India’s Famine by Ben Bradley
First published in 1943, republished in 2024 by the CPB
Introductions from Shahriar Bin Ali of the Bangladeshi Workers Council and Vijay Prashad of Tricontinental
BECAUSE of its large population, its feudal landholding system and the ravages of British imperialism, India had been subject to regular food shortages and famines over many years.
However, the Bengal Famine, dealt with here, was one of the most iniquitous and devastating because it was avoidable and was hidden from the world by the British colonial administration.
Ben Bradley’s superb exposure of how the famine came about as a result of deliberate British policy and its government’s extreme callousness, is a model of excellent research, humanitarian commitment and a clear anti-imperialist perspective.
In August, 1942, with war raging in Europe, India faced a food crisis, prices of grains had more than doubled above pre-war levels, and food in many cases had already vanished from the open market. The situation was rapidly heading for the worst crisis that India had ever known.

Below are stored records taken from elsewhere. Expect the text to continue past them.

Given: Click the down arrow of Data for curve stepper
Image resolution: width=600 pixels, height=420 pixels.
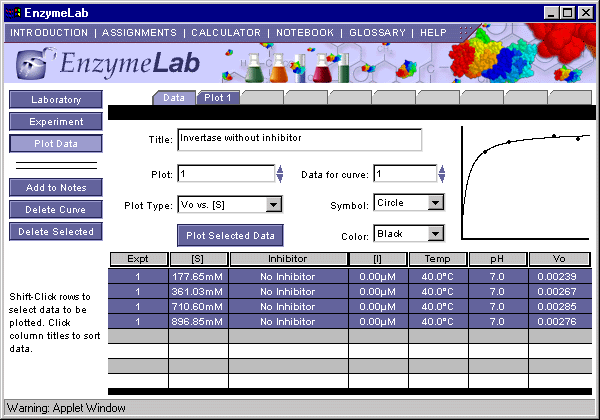Looking at the screenshot, I should 443,179.
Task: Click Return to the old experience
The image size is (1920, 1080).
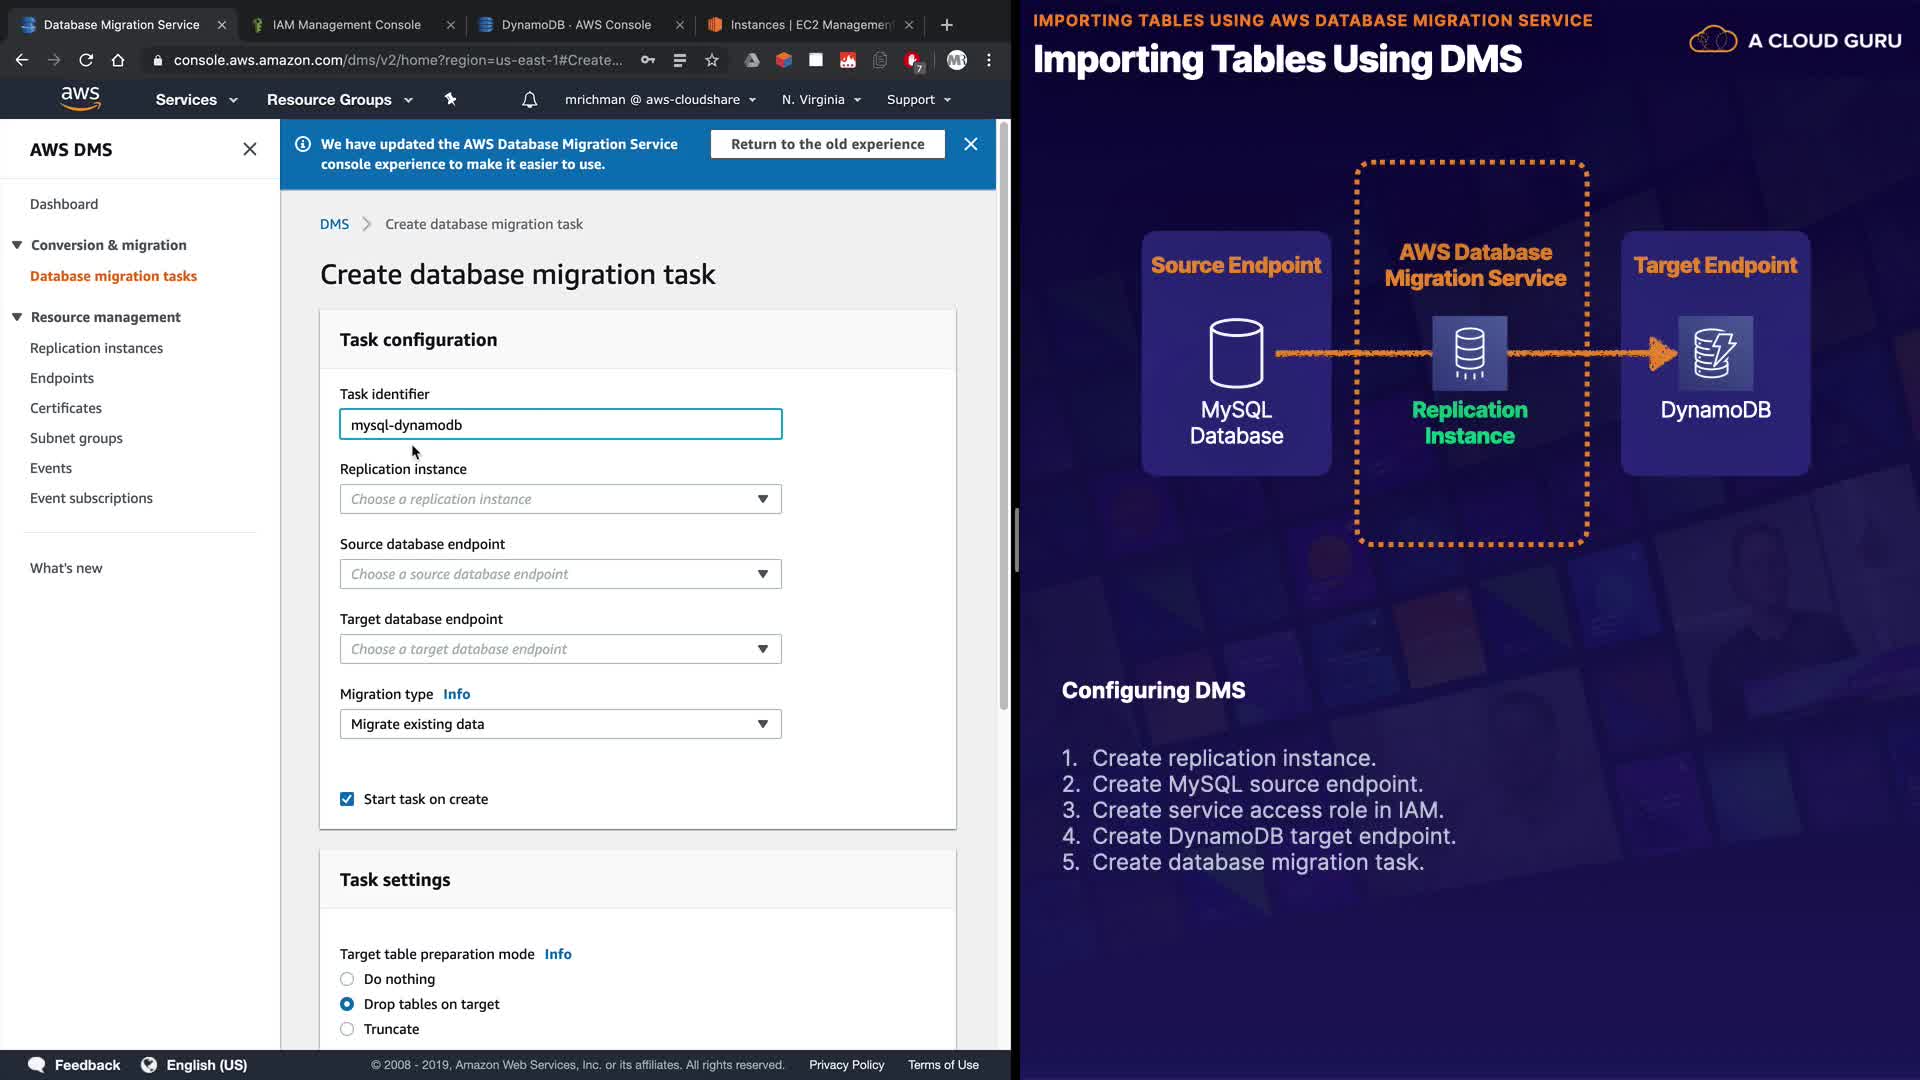Action: (x=827, y=144)
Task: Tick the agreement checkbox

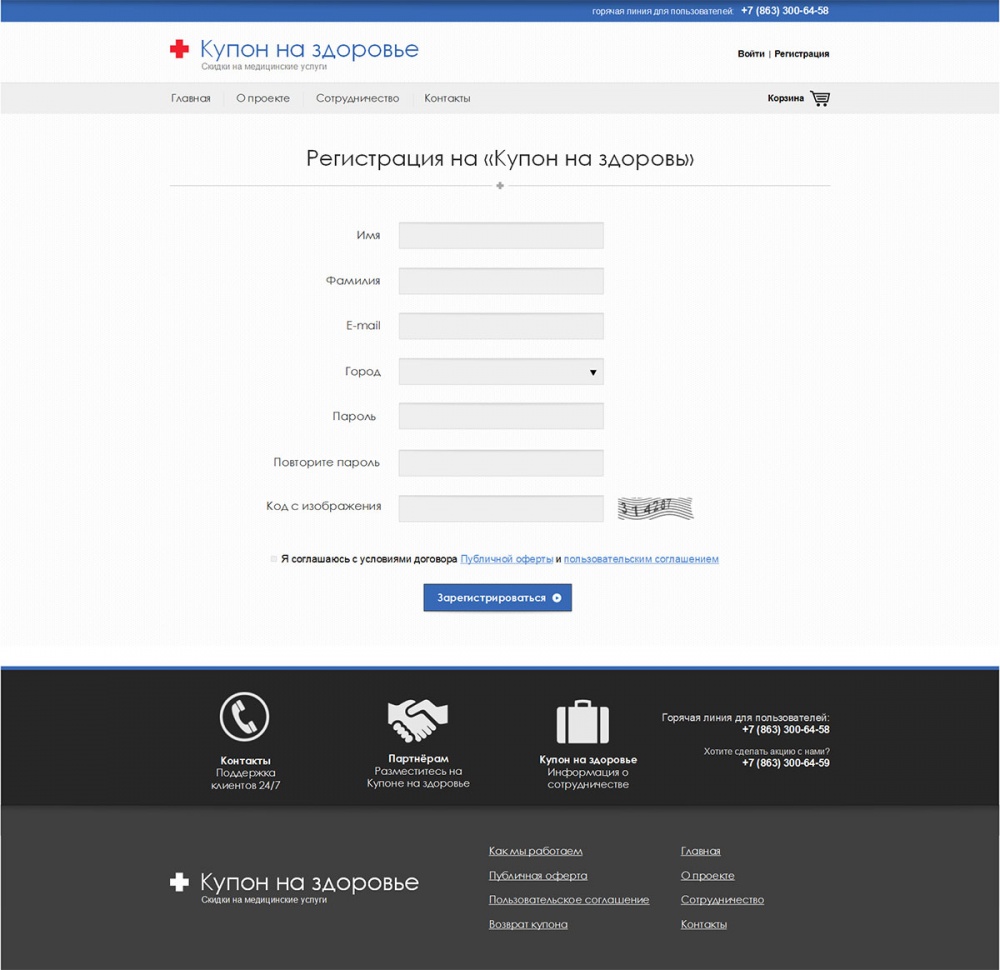Action: tap(274, 559)
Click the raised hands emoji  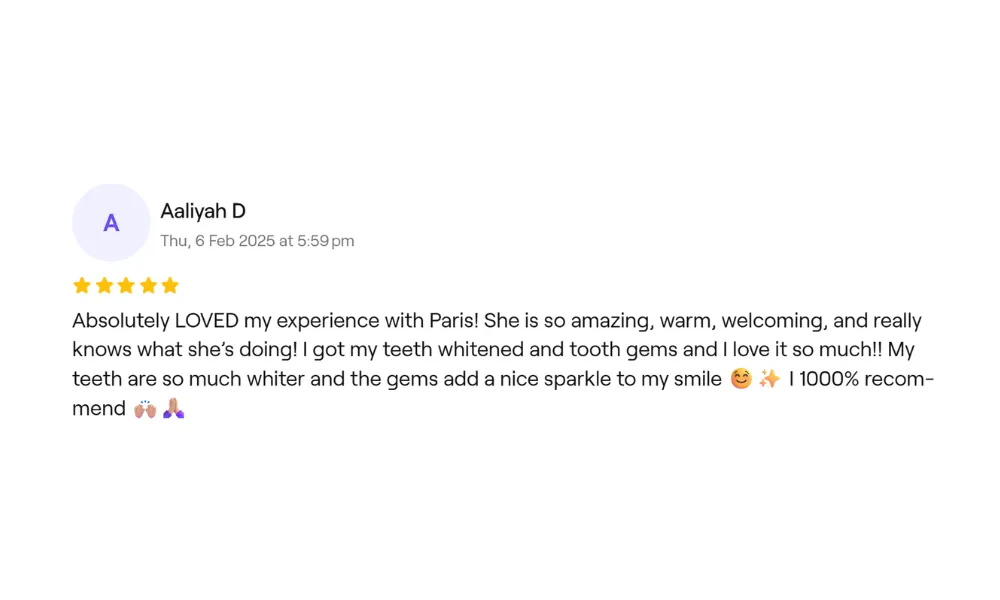[145, 408]
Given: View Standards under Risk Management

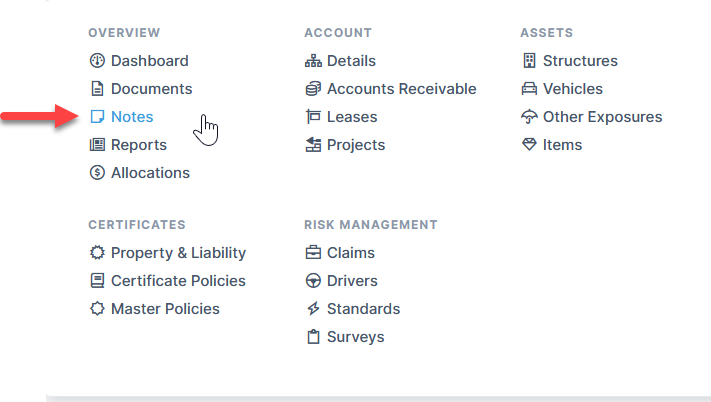Looking at the screenshot, I should coord(363,309).
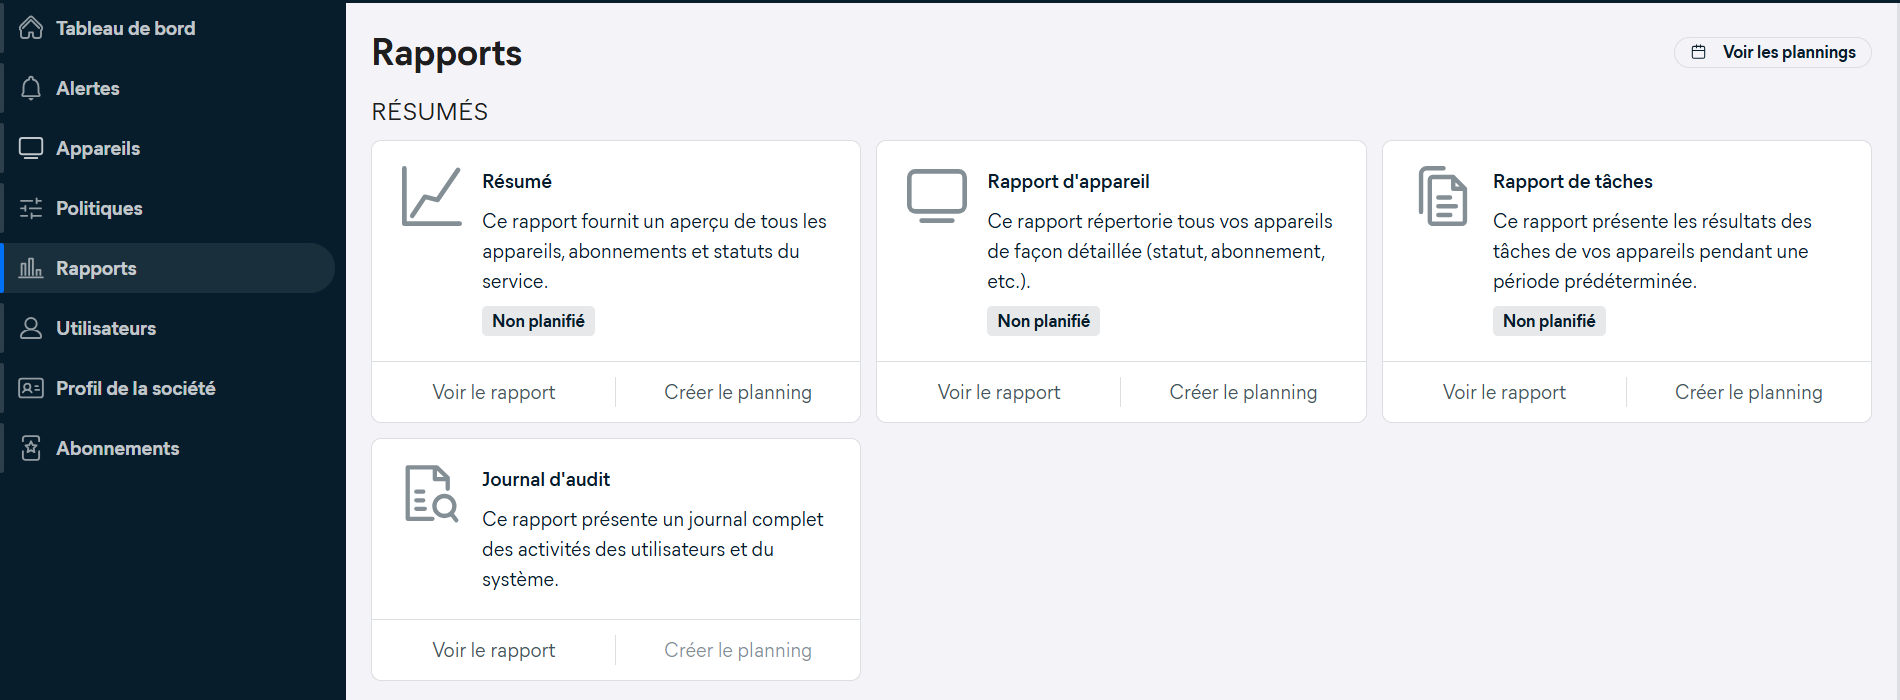Click the Profil de la société card icon

click(x=31, y=388)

The imperial government, however, was unconcerned. It was too busy locking up many of the popular leaders of the Indian people.
The most appalling tragedy was being enacted with deaths due to starvation, compounded by epidemics of cholera and typhoid added to the horror of the situation.
Reports from Calcutta at the time described the scene: tens of thousands of destitute men, women and children roam the city or exhausted in the doorways and on the footpaths.
The Bengal peasant has been poverty-stricken for generations. The peasantry here were the poorest in the world. Some 1,500,000 people were dying ever year in Bengal alone. Cholera, malaria, tuberculosis and gastric illnesses were rife.
The colonial government’s policy on India was to keep things as they were, protect landlords and maintain the system of land tenancy and revenue.
At the same time, British military authorities were taking large quantities of grain, using coercive measures if necessary, and no attempt was made by the government to control prices or to ration existing stocks.
This reissue is timely, given the impending famine threatening the continent of Africa due to global heating and the ongoing, deliberate starvation of the Palestinian people in Gaza. The callous indifference of the northern rich capitalist countries to these humanitarian crises is the same today as it was when Ben Bradley wrote his pamphlet on India in 1943.